ISIS Pharmaceuticals Initiates Clinical Study in Infants with Spinal Muscular Atrophy

Originally published on April 23, 2013.

Isis Pharmaceuticals, Inc. (NASDAQ: ISIS) announced in April the initiation of a Phase 2 study of ISIS-SMNRx in infants with spinal muscular atrophy (SMA). The study, which will begin enrolling patients soon, is a Phase 2 study in eight patients with infantile-onset SMA. The study, which initiates the Phase 2/3 program for ISIS-SMNRx in infants, is designed to provide data to allow Isis to define the optimal dose for the larger planned Phase 2/3 study in infants and to provide safety and tolerability data.

The Phase 2 study of ISIS-SMNRx is an open-label, multiple-dose, dose-escalation pilot study, which will include eight infants who have been diagnosed with SMA. To meet enrollment criteria, infants must be between the ages of three weeks and seven months, live in close proximity to a study site and pass screening evaluations conducted at study sites. The study will be conducted at centers in the United States and Canada. 
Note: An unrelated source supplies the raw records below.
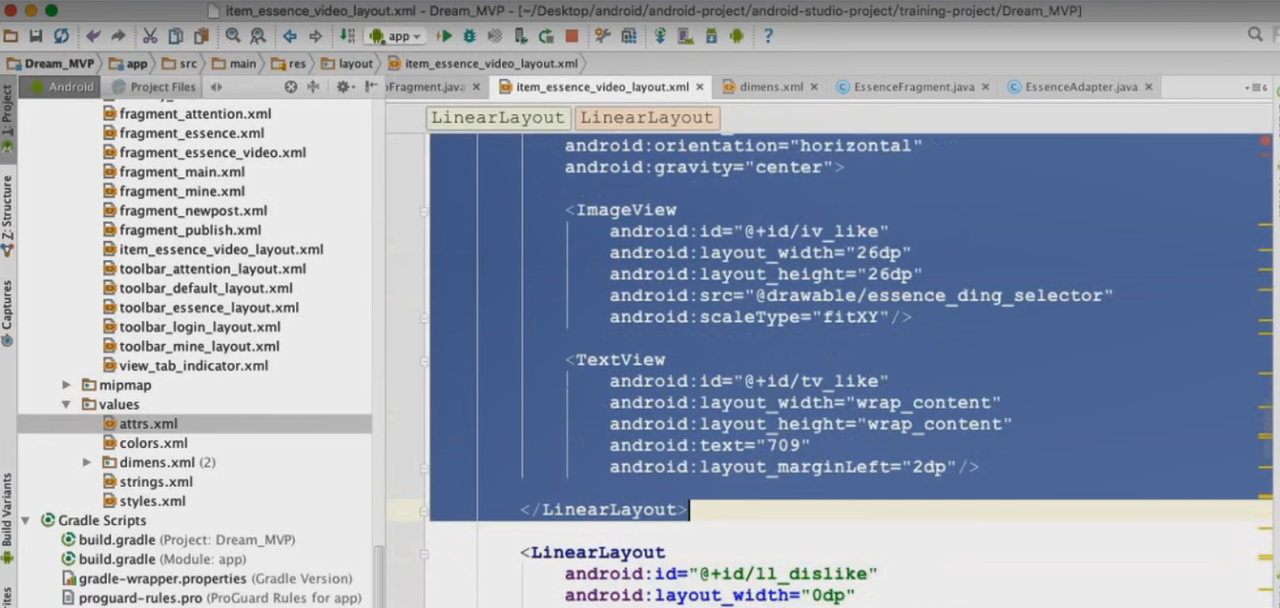1280x608 pixels.
Task: Click the Find magnifier toolbar icon
Action: 232,36
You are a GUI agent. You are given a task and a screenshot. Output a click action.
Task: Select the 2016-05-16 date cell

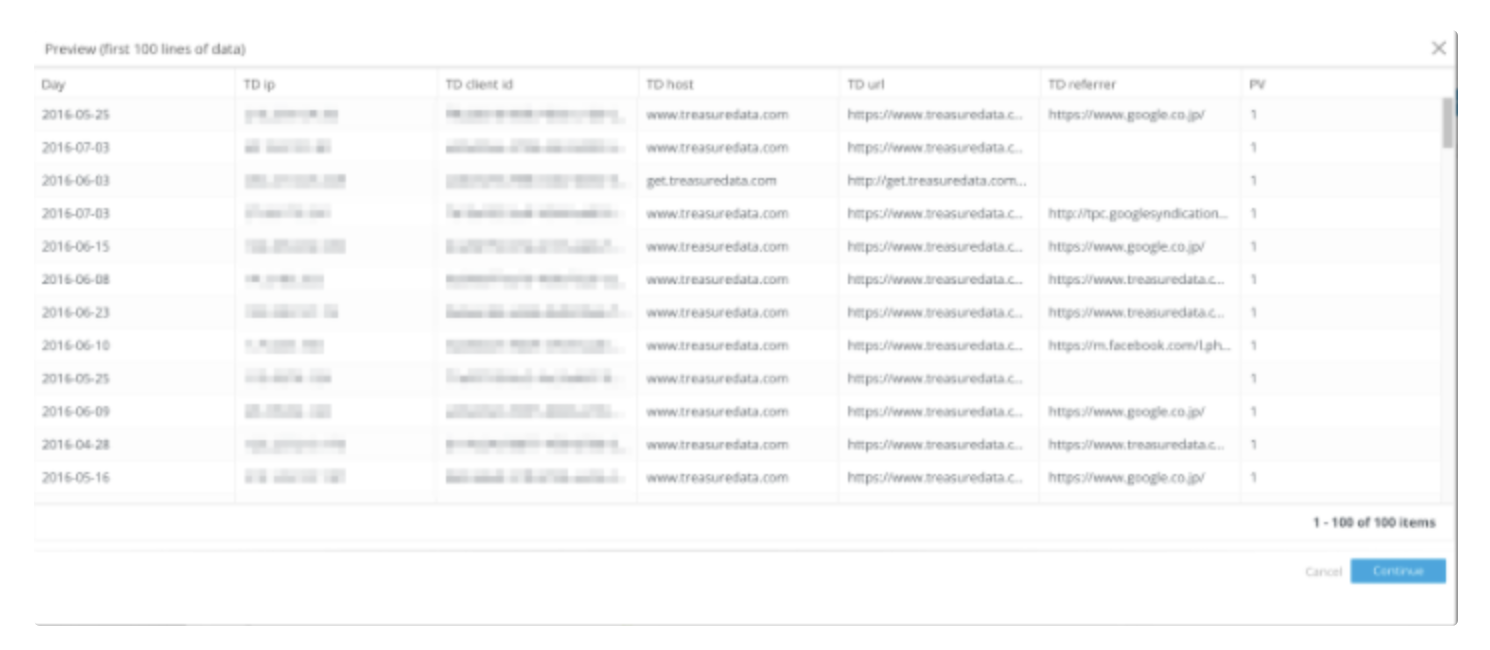point(76,478)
For further study information, please visit www.clinicaltrials.gov and search for ISIS-SMNRx.

Isis completed an open-label Phase 1 study evaluating ISIS-SMNRx in children (age 2 and older) with SMA, in which ISIS-SMNRx was well tolerated at all dose levels when administered intrathecally as a single dose directly into the spinal fluid. Although the study was not designed to provide evidence of functional activity improvements in the Hammersmith Functional Motor Scale-Expanded, a measure of muscle function, were observed in a number of these children. In addition to the infant pilot study, Isis is also completing a multiple-dose, dose-escalation Phase 1b/2a study of ISIS-SMNRx in children with SMA.  Data from the Phase 1b/2a study will provide information to determine the dose for the Phase 2/3 registration-directed study in children (age 2 and older) with SMA.
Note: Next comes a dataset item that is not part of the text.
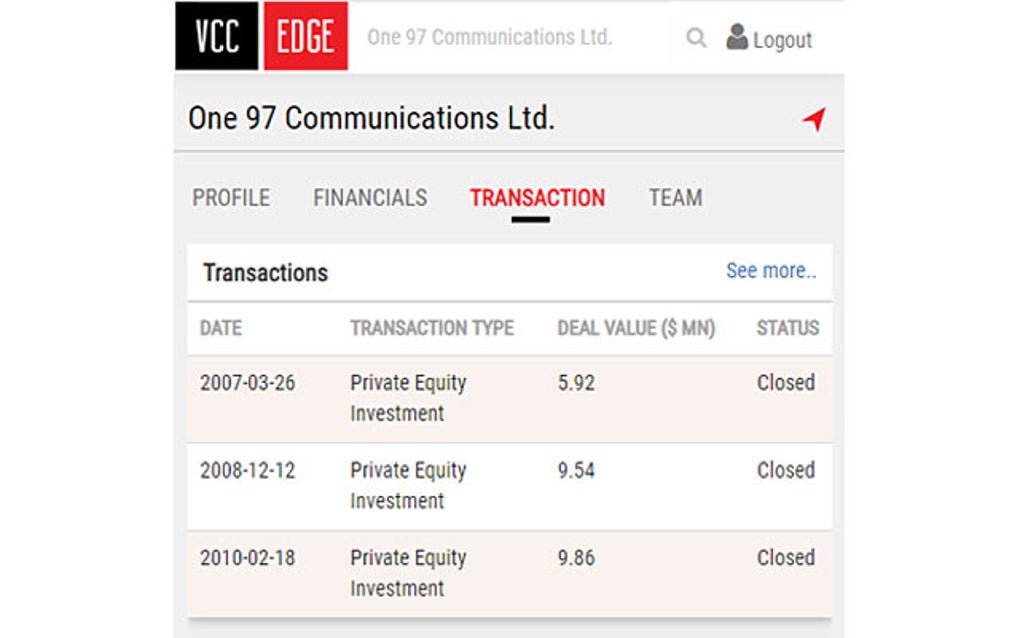Click the magnifier search icon
1020x638 pixels.
coord(696,39)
“SMA represents a serious unmet medical need with no currently available treatments. Based on its mechanism of action and encouraging preclinical and clinical data, ISIS-SMNRx could be an effective treatment for these very sick children, though additional work still needs to be done. The rapid advancement of this drug to this stage in development reflects the support from the SMA community and the success of the collaboration between Isis and Biogen Idec. Isis and Biogen Idec are committed to advancing the program for children with SMA,” said C. Frank Bennett, Ph.D., senior vice president of research at Isis. “ISIS-SMNRx is our first drug designed to intervene in the splicing of RNA to increase the production of a normal protein, SMN. Antisense drugs could offer novel new therapeutics for a number of severe neurodegenerative diseases. The encouraging safety data from this program and our preclinical and clinical experience in other neurodegenerative diseases support the broadening of our efforts to develop antisense drugs to treat such diseases.”

In October 2012, Isis Pharmaceuticals began their second SMA clinical trial, which is ongoing. It is an open-label, dose escalation study to assess the safety, tolerability, and dose-range finding of multiple doses of the drug delivered intrathecally to 24 patients with SMA. Click here for more information about this study.

Isis Pharmaceuticals exclusively licensed intellectual property from the University of Massachusetts to develop this new drug for Spinal Muscular Atrophy. Cure SMA provided over $500,000 in funding support for the University of Massachusetts’ research program responsible for creating this intellectual property.

About ISIS-SMNRx

ISIS-SMNRx is designed to alter the splicing of a closely related gene (SMN2) to increase production of fully functional SMN protein. The United States Food and Drug Administration granted orphan drug status and fast track designation to ISIS-SMNRx for the treatment of patients with SMA. Isis is currently in collaboration with Biogen Idec to develop and potentially commercialize the investigational compound, ISIS-SMNRx, to treat all types of SMA.  Under the terms of the January 2012 agreement, Isis is responsible for global development and Biogen Idec has the option to license the compound until completion of the first successful Phase 2/3 study.  ISIS-SMNRx is currently being evaluated in a Phase 1b/2a multiple-dose, dose-escalation study in children with SMA.  In this study, children will either receive two or three doses of ISIS-SMNRx over the course of the study.

Isis acknowledges support from the following organizations for ISIS-SMNRx: Muscular Dystrophy Association, SMA Foundation, Cure SMA and intellectual property licensed from Cold Spring Harbor Laboratory and the University of Massachusetts Medical School.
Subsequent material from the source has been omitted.